Eric Zuesse Reports That the Russiagate Investigation Now Endangers Obama
Former U.S. President Barack Obama is now in severe legal jeopardy, because the Russiagate investigation has turned 180 degrees; and he, instead of the current President, Donald Trump, is in its cross-hairs.
The biggest crime that a U.S. President can commit is to try to defeat American democracy (the Constitutional functioning of the U.S. Government) itself, either by working with foreign powers to take it over, or else by working internally within America to sabotage democracy for his or her own personal reasons. Either way, it’s treason (crime that is intended to, and does, endanger the continued functioning of the Constitution itself*), and Mr. Obama is now being actively investigated, as possibly having done this. The Russiagate investigation, which had formerly focused against the current U.S. President, has reversed direction and now targets the prior President. Although he, of course, cannot be removed from office (since he is no longer in office), he is liable under criminal laws, the same as any other American would be, if he committed any crime while he was in office.
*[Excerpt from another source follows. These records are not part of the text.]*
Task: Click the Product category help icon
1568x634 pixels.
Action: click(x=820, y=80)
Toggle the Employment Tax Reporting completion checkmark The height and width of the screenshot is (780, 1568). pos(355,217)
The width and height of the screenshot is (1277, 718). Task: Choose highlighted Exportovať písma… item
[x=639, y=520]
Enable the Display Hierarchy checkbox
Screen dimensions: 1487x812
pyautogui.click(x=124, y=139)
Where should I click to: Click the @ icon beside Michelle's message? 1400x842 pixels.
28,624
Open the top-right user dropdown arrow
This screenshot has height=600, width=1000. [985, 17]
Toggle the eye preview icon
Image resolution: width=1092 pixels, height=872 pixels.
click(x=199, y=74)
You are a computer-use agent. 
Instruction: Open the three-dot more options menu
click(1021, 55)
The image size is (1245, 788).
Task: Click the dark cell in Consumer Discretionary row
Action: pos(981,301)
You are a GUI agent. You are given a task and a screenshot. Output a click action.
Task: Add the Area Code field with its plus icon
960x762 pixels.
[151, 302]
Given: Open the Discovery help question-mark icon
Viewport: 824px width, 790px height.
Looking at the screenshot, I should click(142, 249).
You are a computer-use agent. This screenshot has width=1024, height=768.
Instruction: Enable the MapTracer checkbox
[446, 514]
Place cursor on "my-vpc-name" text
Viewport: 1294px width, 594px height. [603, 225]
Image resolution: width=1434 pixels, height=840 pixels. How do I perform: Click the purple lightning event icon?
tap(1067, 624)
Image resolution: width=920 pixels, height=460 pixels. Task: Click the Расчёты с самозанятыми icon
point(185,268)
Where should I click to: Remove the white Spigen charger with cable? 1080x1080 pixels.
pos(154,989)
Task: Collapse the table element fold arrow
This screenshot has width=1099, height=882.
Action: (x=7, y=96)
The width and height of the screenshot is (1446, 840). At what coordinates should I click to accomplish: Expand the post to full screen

A December 17th order by the FISA (Foreign Intelligence Surveillance Act) Court severely condemned the performance by the FBI under Obama, for having obtained, on 19 October 2016 (even prior to the U.S. Presidential election), from that Court, under false pretenses, an authorization for the FBI to commence investigating Donald Trump’s Presidential campaign, as being possibly in collusion with Russia’s Government. The Court’s ruling said:
In order to appreciate the seriousness of that misconduct and its implications, it is useful to understand certain procedural and substantive requirements that apply to the government’s conduct of electronic surveillance for foreign intelligence purposes. Title I of the Foreign Intelligence Surveillance Act (FISA ), codified as amended at 50 U.S.C. 1801-1813, governs such electronic surveillance. It requires the government to apply for and receive an order from the FISC approving a proposed electronic surveillance. When deciding whether to grant such an application, a FISC judge must determine among other things, whether it provides probable cause to believe that the proposed surveillance target is a “foreign power” or an agent a foreign power. …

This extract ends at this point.